Exercise material:
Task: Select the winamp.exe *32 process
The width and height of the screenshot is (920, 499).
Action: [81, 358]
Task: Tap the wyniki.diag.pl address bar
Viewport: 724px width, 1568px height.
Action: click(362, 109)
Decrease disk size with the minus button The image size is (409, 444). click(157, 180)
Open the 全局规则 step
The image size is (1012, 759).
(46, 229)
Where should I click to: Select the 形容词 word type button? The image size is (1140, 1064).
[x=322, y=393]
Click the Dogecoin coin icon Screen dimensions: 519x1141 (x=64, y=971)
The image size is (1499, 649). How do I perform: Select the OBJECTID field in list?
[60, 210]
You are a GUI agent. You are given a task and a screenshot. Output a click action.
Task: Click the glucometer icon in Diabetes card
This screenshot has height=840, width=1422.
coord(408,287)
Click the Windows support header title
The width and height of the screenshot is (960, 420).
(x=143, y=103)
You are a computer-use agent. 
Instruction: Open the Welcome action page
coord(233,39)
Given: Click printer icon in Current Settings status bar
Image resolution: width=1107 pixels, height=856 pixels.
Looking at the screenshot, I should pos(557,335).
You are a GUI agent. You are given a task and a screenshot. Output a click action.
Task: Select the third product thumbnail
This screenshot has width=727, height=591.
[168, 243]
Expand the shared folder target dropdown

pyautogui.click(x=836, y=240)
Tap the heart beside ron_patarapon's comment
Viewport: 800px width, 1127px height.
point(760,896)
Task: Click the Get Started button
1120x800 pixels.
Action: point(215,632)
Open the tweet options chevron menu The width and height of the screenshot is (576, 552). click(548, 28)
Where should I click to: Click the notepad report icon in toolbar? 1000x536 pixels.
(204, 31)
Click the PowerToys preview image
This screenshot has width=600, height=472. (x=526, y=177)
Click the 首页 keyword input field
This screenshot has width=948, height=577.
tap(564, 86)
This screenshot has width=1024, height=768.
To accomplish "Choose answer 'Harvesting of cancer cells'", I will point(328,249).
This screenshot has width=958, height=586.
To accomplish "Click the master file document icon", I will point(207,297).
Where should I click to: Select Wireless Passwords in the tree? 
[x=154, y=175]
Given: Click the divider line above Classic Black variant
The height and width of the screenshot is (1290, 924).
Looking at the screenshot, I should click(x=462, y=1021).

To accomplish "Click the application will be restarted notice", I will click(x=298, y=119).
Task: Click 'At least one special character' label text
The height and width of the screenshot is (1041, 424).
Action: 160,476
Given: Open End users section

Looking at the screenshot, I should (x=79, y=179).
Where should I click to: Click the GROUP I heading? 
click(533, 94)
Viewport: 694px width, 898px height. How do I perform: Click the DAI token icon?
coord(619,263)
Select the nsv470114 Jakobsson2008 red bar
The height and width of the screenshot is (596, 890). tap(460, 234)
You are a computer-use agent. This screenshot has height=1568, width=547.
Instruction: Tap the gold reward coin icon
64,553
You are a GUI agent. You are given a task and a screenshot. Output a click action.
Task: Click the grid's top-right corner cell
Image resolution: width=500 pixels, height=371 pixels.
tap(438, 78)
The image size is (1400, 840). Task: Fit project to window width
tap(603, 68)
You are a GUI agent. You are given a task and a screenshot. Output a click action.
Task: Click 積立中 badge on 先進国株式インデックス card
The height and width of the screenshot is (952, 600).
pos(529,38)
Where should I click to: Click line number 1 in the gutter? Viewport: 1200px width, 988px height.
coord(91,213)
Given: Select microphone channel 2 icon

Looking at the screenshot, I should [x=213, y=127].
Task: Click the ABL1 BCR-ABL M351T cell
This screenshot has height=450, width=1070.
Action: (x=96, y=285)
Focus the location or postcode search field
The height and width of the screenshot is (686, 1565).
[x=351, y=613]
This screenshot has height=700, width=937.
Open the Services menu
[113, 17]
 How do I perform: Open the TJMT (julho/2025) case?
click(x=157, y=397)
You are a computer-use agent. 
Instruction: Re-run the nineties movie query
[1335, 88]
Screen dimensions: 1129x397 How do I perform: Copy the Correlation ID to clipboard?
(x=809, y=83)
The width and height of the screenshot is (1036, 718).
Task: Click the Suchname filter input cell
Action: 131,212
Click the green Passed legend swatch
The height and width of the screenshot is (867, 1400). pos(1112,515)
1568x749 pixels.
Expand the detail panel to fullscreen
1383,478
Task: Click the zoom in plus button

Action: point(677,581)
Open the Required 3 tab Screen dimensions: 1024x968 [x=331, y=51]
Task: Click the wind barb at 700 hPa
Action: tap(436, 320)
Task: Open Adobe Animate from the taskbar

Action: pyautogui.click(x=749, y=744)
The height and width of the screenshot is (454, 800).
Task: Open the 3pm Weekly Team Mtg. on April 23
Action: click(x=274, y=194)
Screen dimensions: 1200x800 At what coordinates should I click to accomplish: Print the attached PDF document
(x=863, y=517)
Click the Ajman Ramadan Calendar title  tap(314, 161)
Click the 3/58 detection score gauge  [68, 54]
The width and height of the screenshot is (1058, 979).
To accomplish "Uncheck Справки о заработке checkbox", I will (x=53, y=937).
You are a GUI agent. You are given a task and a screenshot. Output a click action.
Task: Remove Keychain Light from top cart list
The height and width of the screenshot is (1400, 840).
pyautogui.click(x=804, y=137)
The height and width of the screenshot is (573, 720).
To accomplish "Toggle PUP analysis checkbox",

Work item: Everything in the records should be written out again exactly.

Your solution:
Task: Select the winamp.exe *32 process
The width and height of the screenshot is (920, 499).
Action: [81, 358]
Task: Tap the wyniki.diag.pl address bar
Viewport: 724px width, 1568px height.
Action: click(362, 109)
Decrease disk size with the minus button The image size is (409, 444). click(157, 180)
Open the 全局规则 step
The image size is (1012, 759).
(46, 229)
Where should I click to: Select the 形容词 word type button? The image size is (1140, 1064).
[x=322, y=393]
Click the Dogecoin coin icon Screen dimensions: 519x1141 (x=64, y=971)
The image size is (1499, 649). How do I perform: Select the OBJECTID field in list?
[60, 210]
You are a GUI agent. You are given a task and a screenshot. Output a click action.
Task: Click the glucometer icon in Diabetes card
This screenshot has height=840, width=1422.
coord(408,287)
Click the Windows support header title
The width and height of the screenshot is (960, 420).
(x=143, y=103)
You are a computer-use agent. 
Instruction: Open the Welcome action page
coord(233,39)
Given: Click printer icon in Current Settings status bar
Image resolution: width=1107 pixels, height=856 pixels.
Looking at the screenshot, I should pos(557,335).
You are a GUI agent. You are given a task and a screenshot. Output a click action.
Task: Select the third product thumbnail
This screenshot has width=727, height=591.
[168, 243]
Expand the shared folder target dropdown

pyautogui.click(x=836, y=240)
Tap the heart beside ron_patarapon's comment
Viewport: 800px width, 1127px height.
point(760,896)
Task: Click the Get Started button
1120x800 pixels.
Action: point(215,632)
Open the tweet options chevron menu The width and height of the screenshot is (576, 552). click(548, 28)
Where should I click to: Click the notepad report icon in toolbar? 1000x536 pixels.
(204, 31)
Click the PowerToys preview image
This screenshot has width=600, height=472. (x=526, y=177)
Click the 首页 keyword input field
This screenshot has width=948, height=577.
tap(564, 86)
This screenshot has width=1024, height=768.
To accomplish "Choose answer 'Harvesting of cancer cells'", I will point(328,249).
This screenshot has width=958, height=586.
To accomplish "Click the master file document icon", I will point(207,297).
Where should I click to: Select Wireless Passwords in the tree? 
[x=154, y=175]
Given: Click the divider line above Classic Black variant
The height and width of the screenshot is (1290, 924).
Looking at the screenshot, I should click(x=462, y=1021).

To accomplish "Click the application will be restarted notice", I will click(x=298, y=119).
Task: Click 'At least one special character' label text
The height and width of the screenshot is (1041, 424).
Action: 160,476
Given: Open End users section

Looking at the screenshot, I should (x=79, y=179).
Where should I click to: Click the GROUP I heading? 
click(533, 94)
Viewport: 694px width, 898px height. How do I perform: Click the DAI token icon?
coord(619,263)
Select the nsv470114 Jakobsson2008 red bar
The height and width of the screenshot is (596, 890). tap(460, 234)
You are a computer-use agent. This screenshot has height=1568, width=547.
Instruction: Tap the gold reward coin icon
64,553
You are a GUI agent. You are given a task and a screenshot. Output a click action.
Task: Click the grid's top-right corner cell
Image resolution: width=500 pixels, height=371 pixels.
tap(438, 78)
The image size is (1400, 840). Task: Fit project to window width
tap(603, 68)
You are a GUI agent. You are given a task and a screenshot. Output a click action.
Task: Click 積立中 badge on 先進国株式インデックス card
The height and width of the screenshot is (952, 600).
pos(529,38)
Where should I click to: Click line number 1 in the gutter? Viewport: 1200px width, 988px height.
coord(91,213)
Given: Select microphone channel 2 icon

Looking at the screenshot, I should [x=213, y=127].
Task: Click the ABL1 BCR-ABL M351T cell
This screenshot has height=450, width=1070.
Action: (x=96, y=285)
Focus the location or postcode search field
The height and width of the screenshot is (686, 1565).
[x=351, y=613]
This screenshot has height=700, width=937.
Open the Services menu
[113, 17]
 How do I perform: Open the TJMT (julho/2025) case?
click(x=157, y=397)
You are a computer-use agent. 
Instruction: Re-run the nineties movie query
[1335, 88]
Screen dimensions: 1129x397 How do I perform: Copy the Correlation ID to clipboard?
(x=809, y=83)
The width and height of the screenshot is (1036, 718).
Task: Click the Suchname filter input cell
Action: 131,212
Click the green Passed legend swatch
The height and width of the screenshot is (867, 1400). pos(1112,515)
1568x749 pixels.
Expand the detail panel to fullscreen
1383,478
Task: Click the zoom in plus button

Action: point(677,581)
Open the Required 3 tab Screen dimensions: 1024x968 [x=331, y=51]
Task: Click the wind barb at 700 hPa
Action: tap(436, 320)
Task: Open Adobe Animate from the taskbar

Action: pyautogui.click(x=749, y=744)
The height and width of the screenshot is (454, 800).
Task: Open the 3pm Weekly Team Mtg. on April 23
Action: click(x=274, y=194)
Screen dimensions: 1200x800 At what coordinates should I click to accomplish: Print the attached PDF document
(x=863, y=517)
Click the Ajman Ramadan Calendar title  tap(314, 161)
Click the 3/58 detection score gauge  [68, 54]
The width and height of the screenshot is (1058, 979).
To accomplish "Uncheck Справки о заработке checkbox", I will (x=53, y=937).
You are a GUI agent. You are given a task and a screenshot. Output a click action.
Task: Remove Keychain Light from top cart list
The height and width of the screenshot is (1400, 840).
pyautogui.click(x=804, y=137)
The height and width of the screenshot is (573, 720).
To accomplish "Toggle PUP analysis checkbox",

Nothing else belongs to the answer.